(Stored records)
-- START --
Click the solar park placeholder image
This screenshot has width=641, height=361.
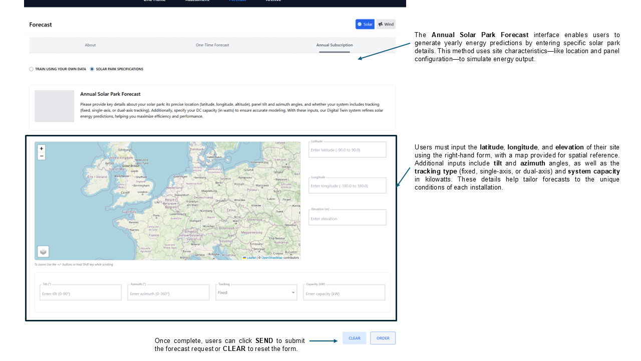[54, 106]
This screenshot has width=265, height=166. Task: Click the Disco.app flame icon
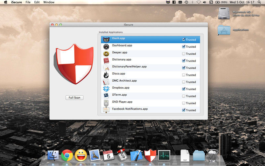click(x=106, y=75)
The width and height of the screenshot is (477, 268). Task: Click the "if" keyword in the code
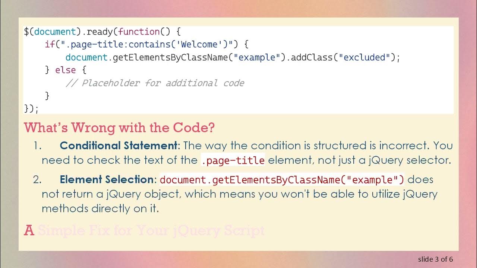pyautogui.click(x=50, y=45)
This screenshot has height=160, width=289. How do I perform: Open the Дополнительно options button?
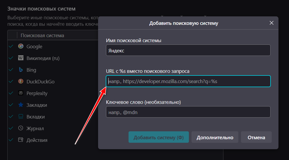215,137
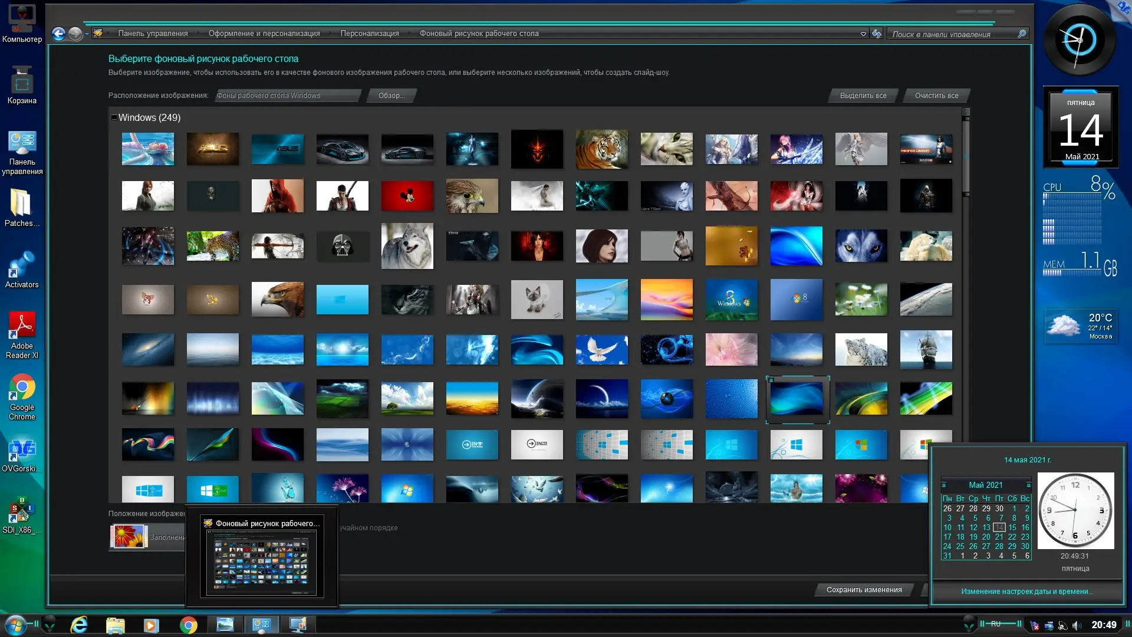Go to Панель управления breadcrumb
This screenshot has height=637, width=1132.
point(153,34)
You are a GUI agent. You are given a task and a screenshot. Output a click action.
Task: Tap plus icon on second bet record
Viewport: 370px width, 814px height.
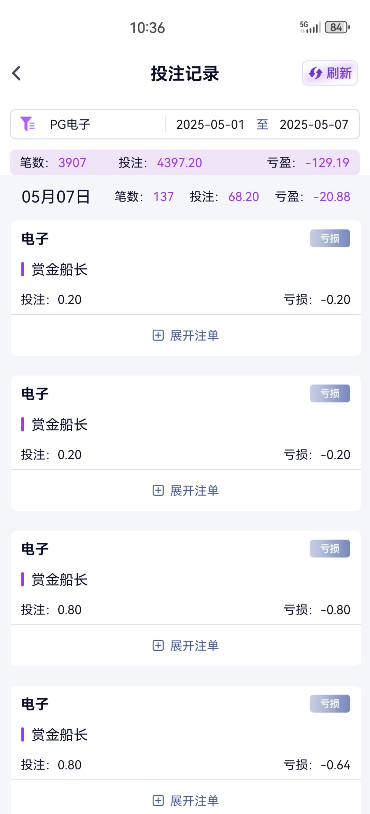tap(158, 490)
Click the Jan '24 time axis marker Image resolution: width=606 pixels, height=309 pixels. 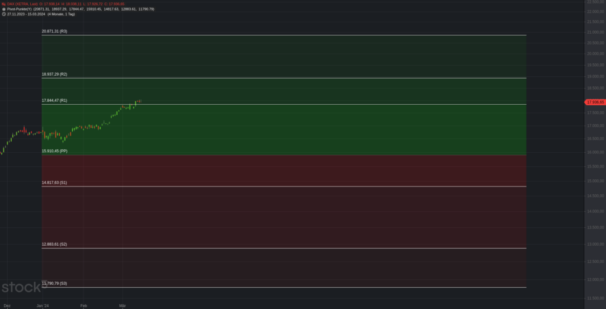(43, 305)
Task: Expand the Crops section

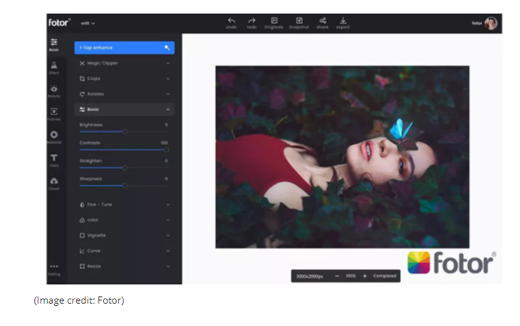Action: click(124, 78)
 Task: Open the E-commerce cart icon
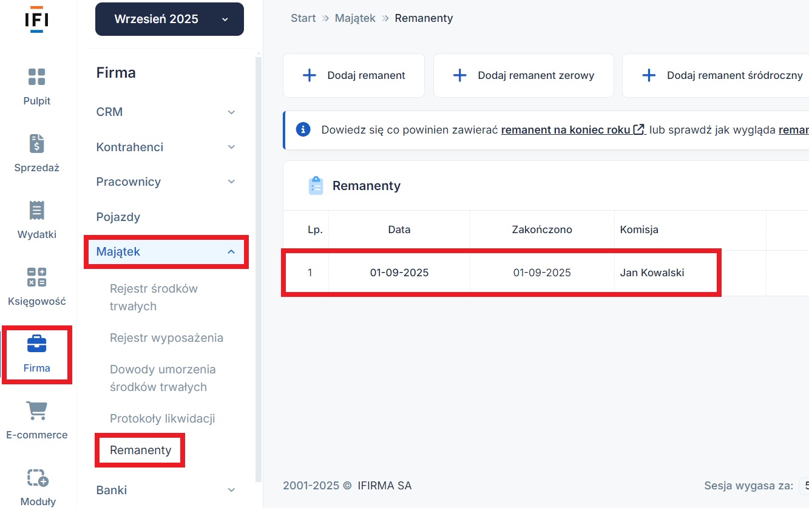point(36,411)
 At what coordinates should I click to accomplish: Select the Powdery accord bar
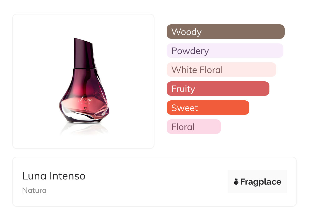[x=225, y=51]

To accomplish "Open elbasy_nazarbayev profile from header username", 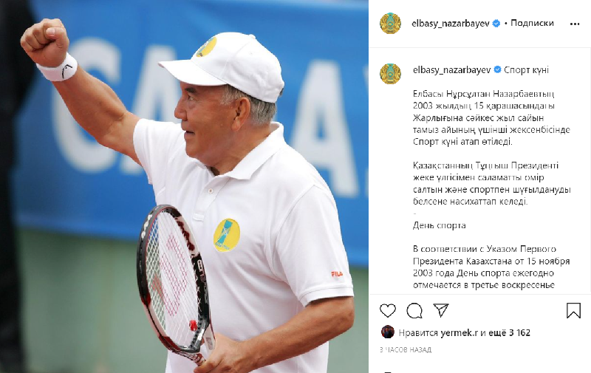I will point(451,24).
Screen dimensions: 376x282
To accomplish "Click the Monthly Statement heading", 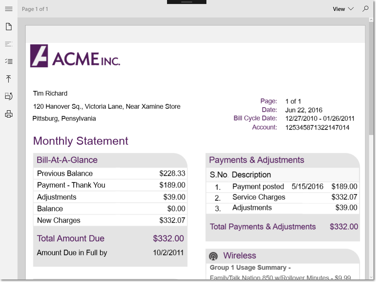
-- END --
Identify each line of the material above that contains the string "icon" and copy those lines. Matching is case-sensitive.

This screenshot has width=265, height=166. Task: Click the Disco.app flame icon
Task: Tap plus icon on second bet record
 Task: Open the E-commerce cart icon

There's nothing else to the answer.